Unicode and Elixir, part 1: Introduction
For the next few posts, at least, I’m going to write about Unicode, how it’s implemented and used in Elixir. I intend to keep these posts shorter than the last series so I can keep it much more lightweight and regular. However, I’m a pretty ambitious guy, and I like getting carried away with things, also, the scope of this extends in two directions with a lot of ground, at the same time, personally, there’s a lot of “life happens” stuff happening, so … we’ll see.
At first though, lets get oriented. Here’s a few resources we’re going to get familiar with as we go along.
From the Elixir Getting started book Chapter 6: Binaries, strings and char lists. Here you can read about how strings in Elixir work. There’s two kinds, but I expect to focus on strings as binaries, rather than as char lists.
From Elixir’s docs, the String module documentation will be our reference for the different operations on Elixir’s strings. Other module documentation of note: Enum and possibly StringIO.

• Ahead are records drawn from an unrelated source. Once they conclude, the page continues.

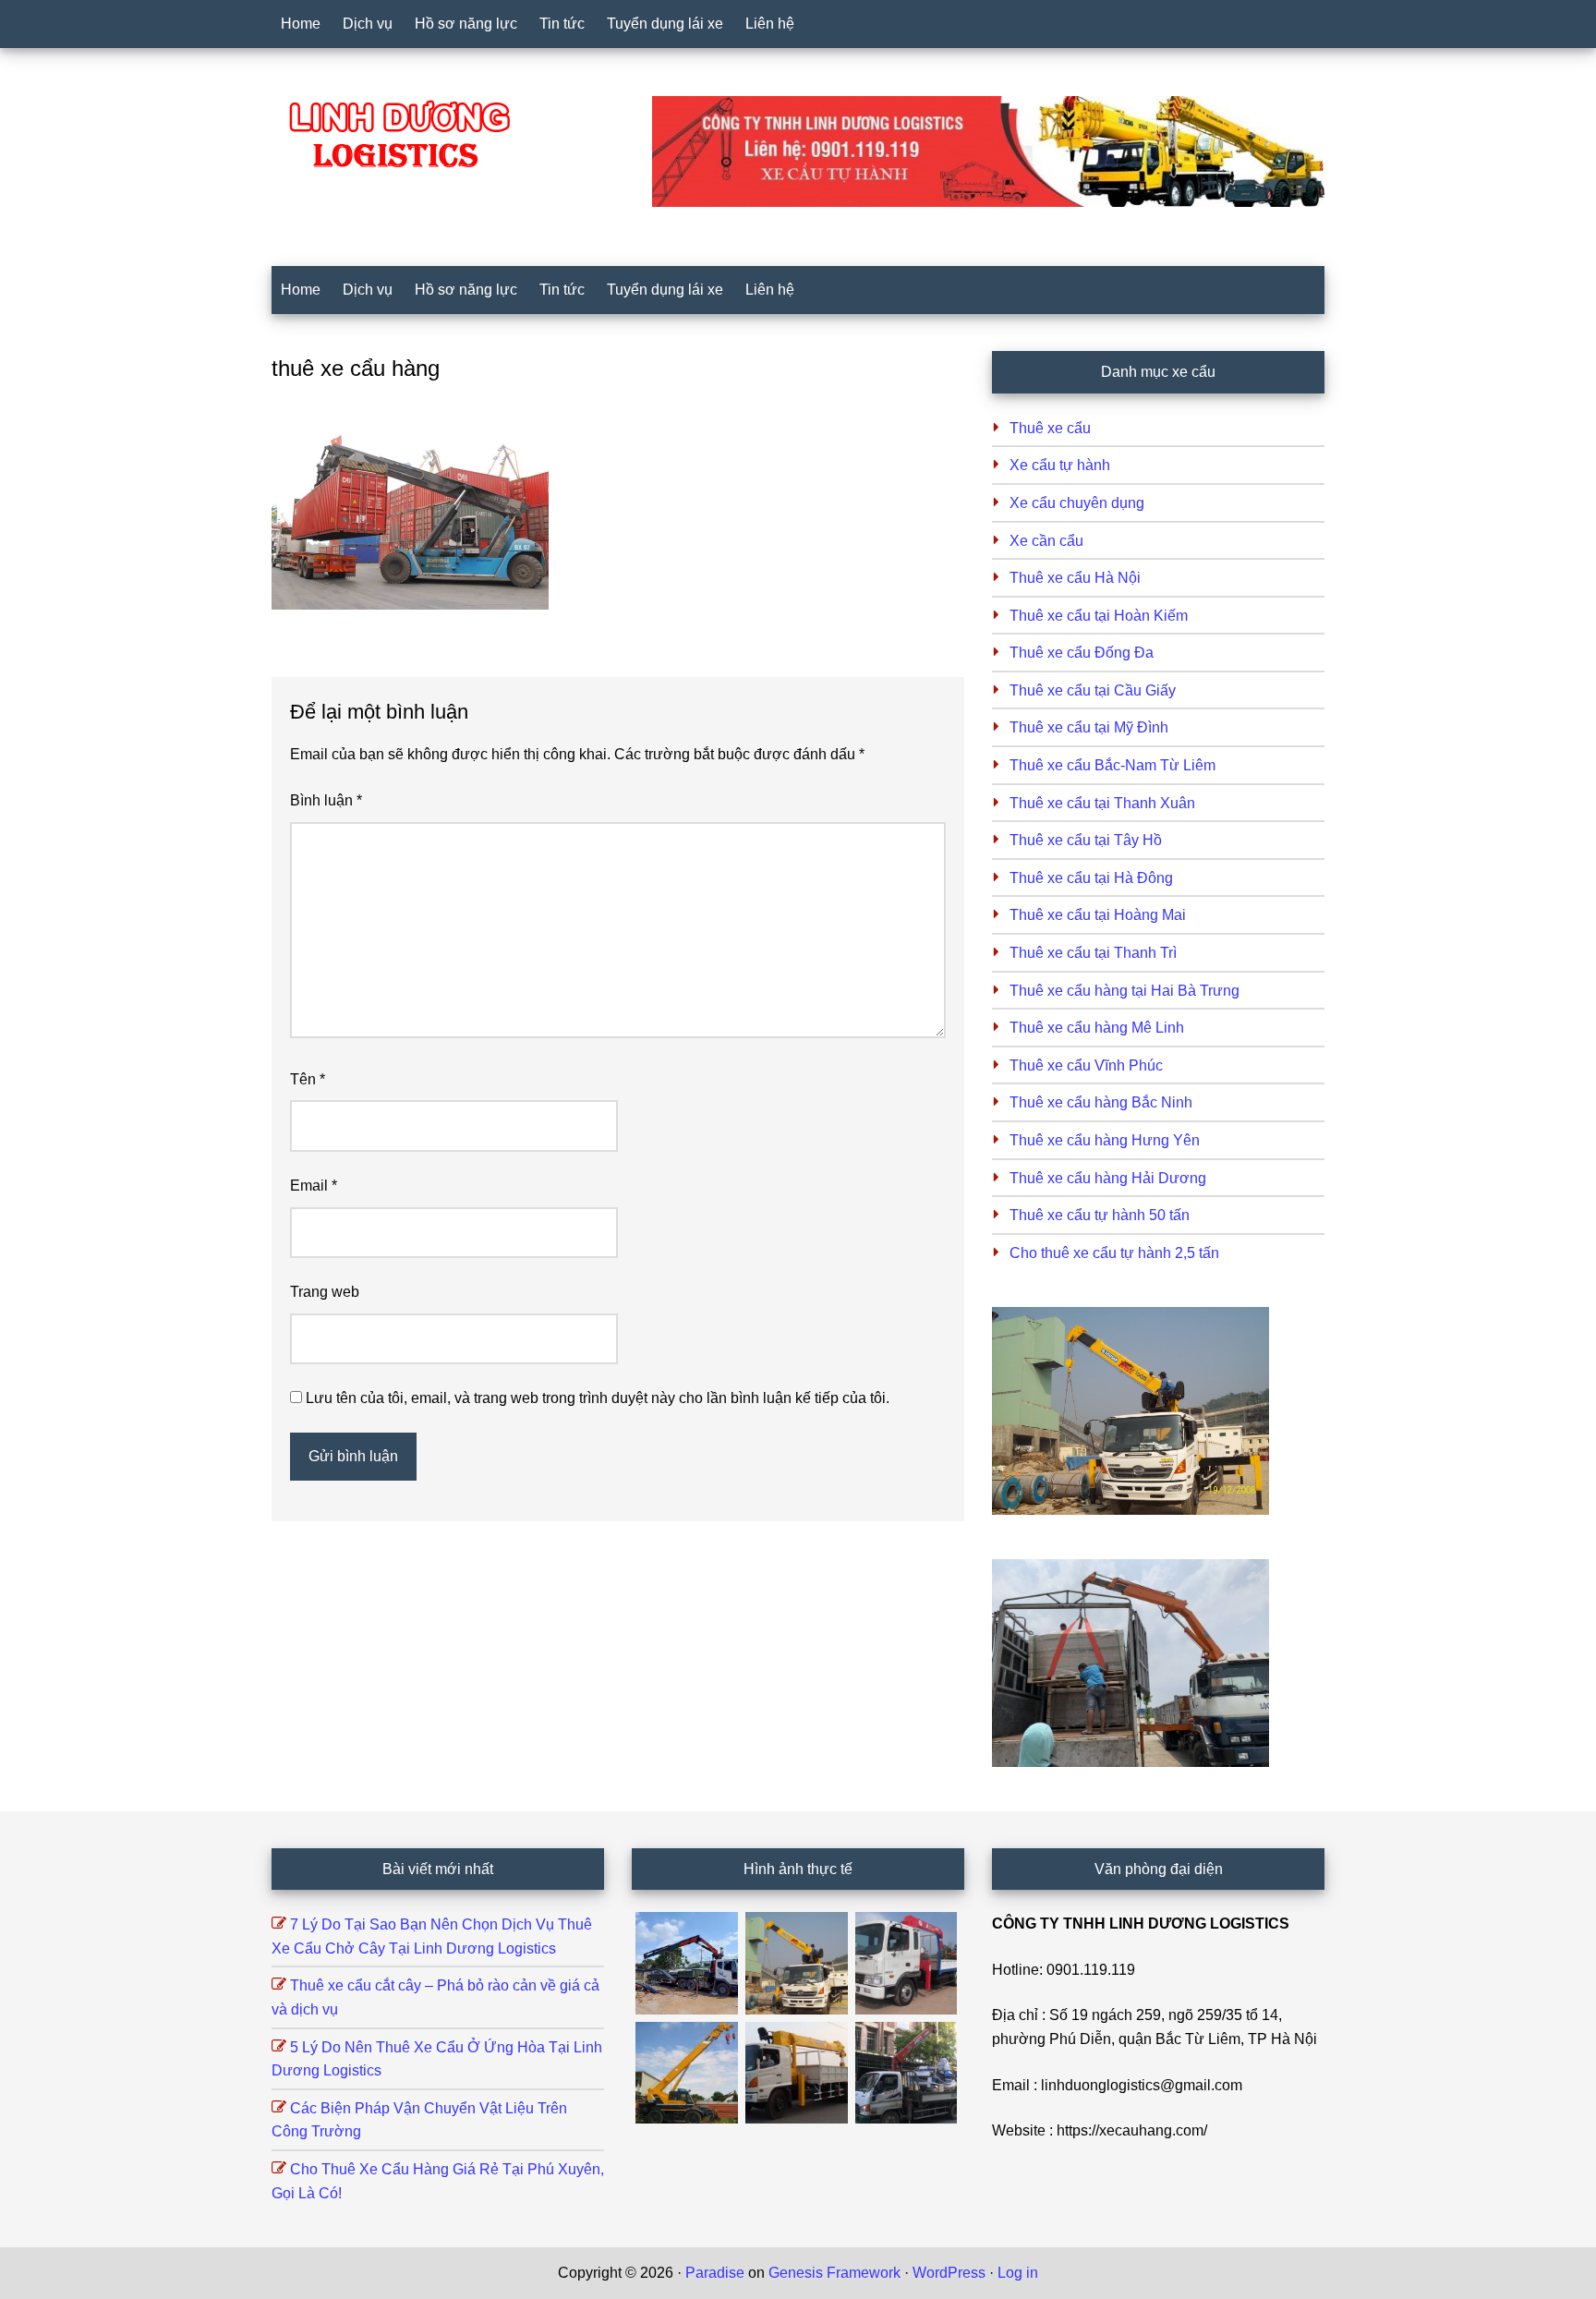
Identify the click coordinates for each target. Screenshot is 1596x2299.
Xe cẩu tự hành (1060, 465)
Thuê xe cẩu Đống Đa (1082, 652)
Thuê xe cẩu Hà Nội (1075, 578)
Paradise (714, 2273)
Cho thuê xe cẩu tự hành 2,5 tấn (1114, 1253)
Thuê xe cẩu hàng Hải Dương (1108, 1178)
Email (313, 1185)
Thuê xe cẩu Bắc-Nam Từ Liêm (1112, 765)
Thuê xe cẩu (1050, 428)
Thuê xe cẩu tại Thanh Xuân (1102, 803)
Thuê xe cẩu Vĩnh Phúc (1086, 1065)
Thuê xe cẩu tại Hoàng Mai (1098, 915)
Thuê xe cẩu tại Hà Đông (1091, 878)
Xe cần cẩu (1046, 541)
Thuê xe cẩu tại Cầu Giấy (1093, 690)
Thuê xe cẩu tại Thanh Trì (1093, 953)
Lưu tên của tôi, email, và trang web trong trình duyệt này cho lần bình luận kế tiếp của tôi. (597, 1398)
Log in (1018, 2273)
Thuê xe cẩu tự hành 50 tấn (1100, 1215)
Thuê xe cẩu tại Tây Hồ (1086, 840)
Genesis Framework (834, 2273)
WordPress (949, 2273)
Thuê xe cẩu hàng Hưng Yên (1105, 1140)
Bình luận (326, 800)
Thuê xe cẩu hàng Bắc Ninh (1101, 1102)
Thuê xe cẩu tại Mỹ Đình (1089, 727)
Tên (307, 1079)
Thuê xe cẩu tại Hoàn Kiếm (1099, 615)
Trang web (324, 1292)
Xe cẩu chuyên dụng (1077, 503)
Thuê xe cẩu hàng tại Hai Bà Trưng (1124, 990)
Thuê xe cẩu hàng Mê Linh (1097, 1027)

From Elixir’s source, we’ll find most of what we’re interested in lib/elixir/unicode folder.
From http://unicode.org we’ll want to get up to speed on the unicode specification. Elixir is currently on Unicode 8.0.0, but Unicode 9.0.0 is coming out June 2016, with a bunch of new characters and important other changes.
And that last bit gets to heart of why I’m writing this. How does the a project like Elixir implement and keep up with a large and complicated standard like Unicode? Unicode as a standard of character representation and Elixir as a language for humans and computers to share, occupy an intersection where the crosswinds of mathematical numbers and strings with thousands of years of human traditions around reading and writing stir and mix. If find this negotiated territory between computation and communication with all of the conflicts and compromises very interesting. If you do too, please follow along!